» **DATASET**
* start *

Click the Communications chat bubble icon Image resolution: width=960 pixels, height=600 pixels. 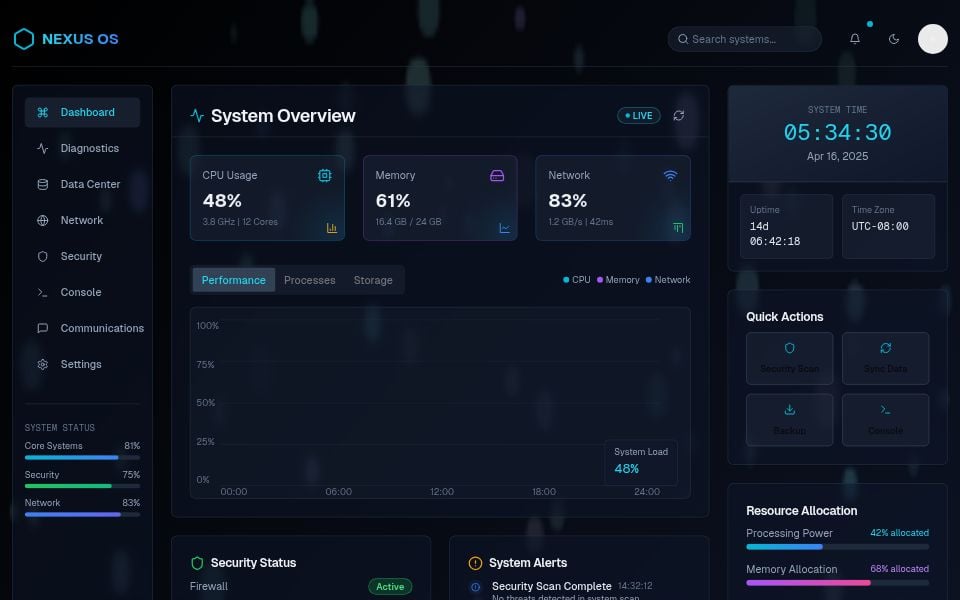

* end *
* start *

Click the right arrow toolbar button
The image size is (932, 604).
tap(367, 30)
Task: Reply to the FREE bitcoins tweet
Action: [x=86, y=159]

* end *
* start *

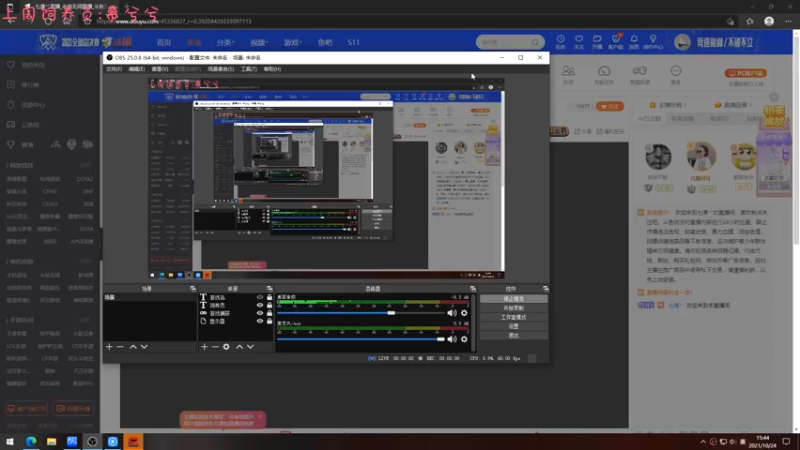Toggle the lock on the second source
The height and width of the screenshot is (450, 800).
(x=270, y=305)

* end *

» **WORK INSTRUCTIONS**
Reproduce the records word for word, beginning with the line that contains "Click the right arrow toolbar button" and stopping after the line that contains "Action: [x=86, y=159]".

» **ANSWER TO THE PROBLEM**
Click the right arrow toolbar button
The image size is (932, 604).
tap(367, 30)
Task: Reply to the FREE bitcoins tweet
Action: [x=86, y=159]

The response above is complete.